Trotz der anhaltenden Schwierigkeiten zeigt sich der Branchenverband vorsichtig optimistisch für das laufende Jahr. Nach einem schwachen Herbst zog das Geschäft im Dezember spürbar an – die Erlöse lagen fast fünf Prozent über dem Vorjahresmonat. Auch die Baumarktkette Obi berichtet von vielversprechenden ersten Wochen im neuen Jahr, wobei sich vor allem Winterprodukte wie Pellets, Streusalz und Frostschutzmittel gut verkauften.

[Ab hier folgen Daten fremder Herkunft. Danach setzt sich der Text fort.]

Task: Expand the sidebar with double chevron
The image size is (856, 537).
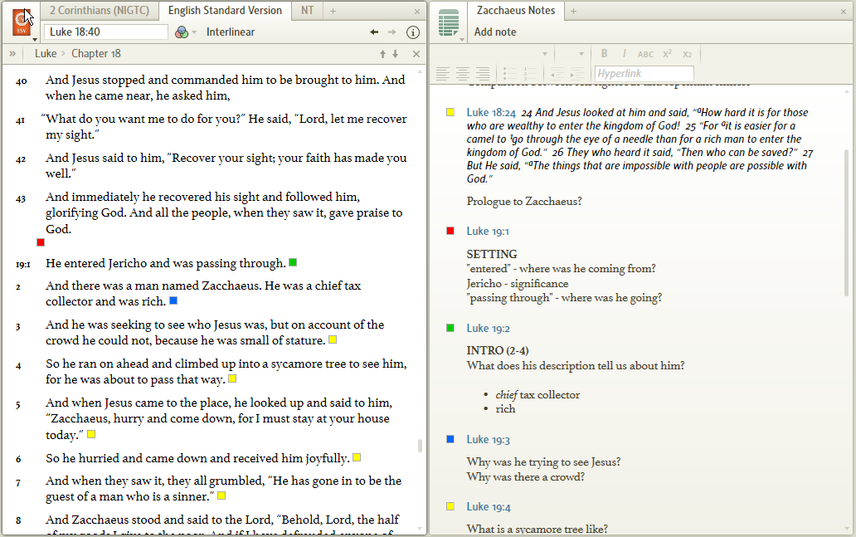Action: [12, 54]
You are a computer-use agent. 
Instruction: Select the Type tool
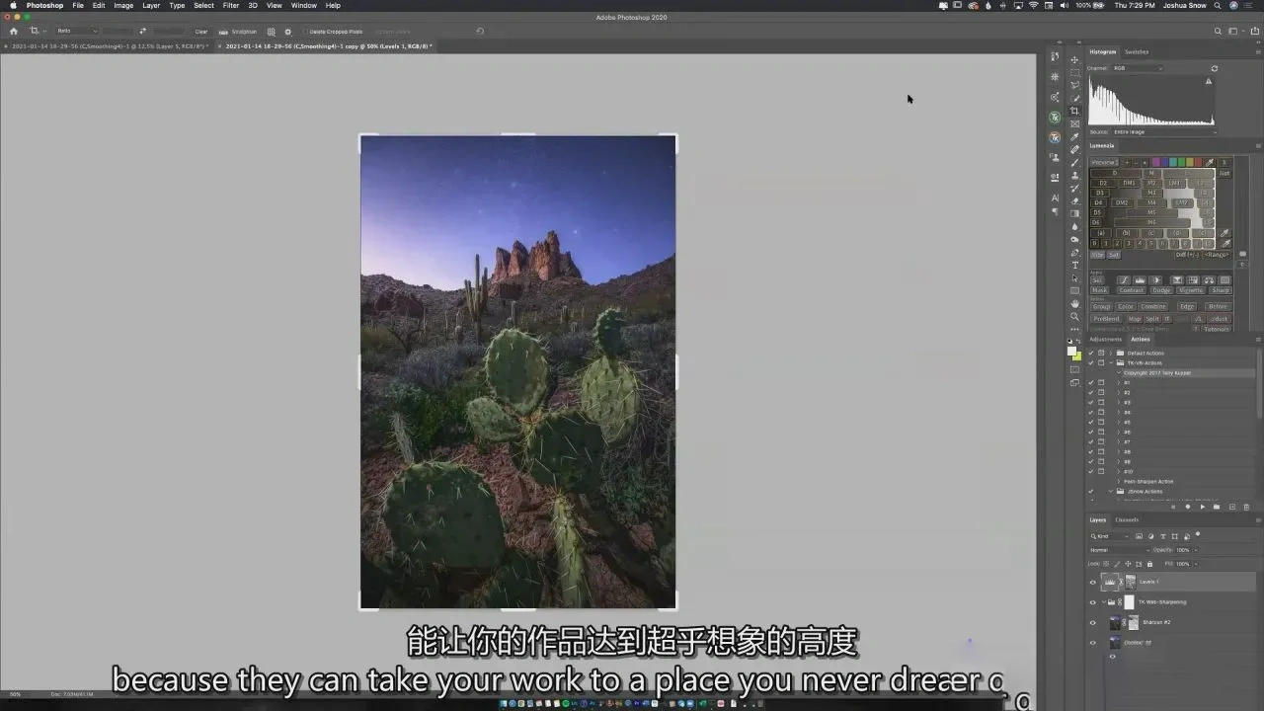coord(1075,265)
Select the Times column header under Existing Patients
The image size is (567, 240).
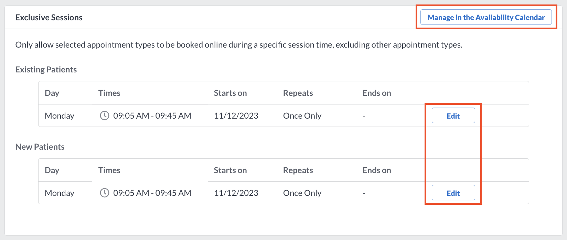(109, 93)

Potenzial in Beratung und Bauaktivitäten

Besonders wichtig für die Baumärkte bleibt der Frühling, wenn viele Menschen ihre Gärten auf Vordermann bringen. Der BHB sieht Potenzial besonders bei Kunden, die sich handwerkliche Arbeiten bislang nicht zutrauen. Hier könnten sich die Händler mit ihrer Beratung als verlässliche Partner positionieren. Ein weiteres positives Signal: Die Zahl der Baugenehmigungen ist zuletzt wieder gestiegen. Laut einer Prognose des Deutschen Instituts für Wirtschaftsforschung (DIW) dürfte das Bauvolumen in Deutschland 2026 nach fünf Jahren erstmals wieder preisbereinigt wachsen.

Strukturwandel in der Branche

Die Zahl großer Baumärkte mit mehr als 1.000 Quadratmetern ist weiter rückläufig. Zu Jahresbeginn 2026 gab es in Deutschland 2.004 solcher Märkte – 26 weniger als ein Jahr zuvor. Experte Teipel erklärt: „Die durchschnittliche Verkaufsfläche großer Baumärkte ist seitdem deutlich gestiegen, dafür gibt es weniger Standorte.“ Stattdessen setzen viele Betreiber auf kleinere Märkte mit weniger als 1.000 Quadratmetern, wo sogar eine starke Expansion zu beobachten ist.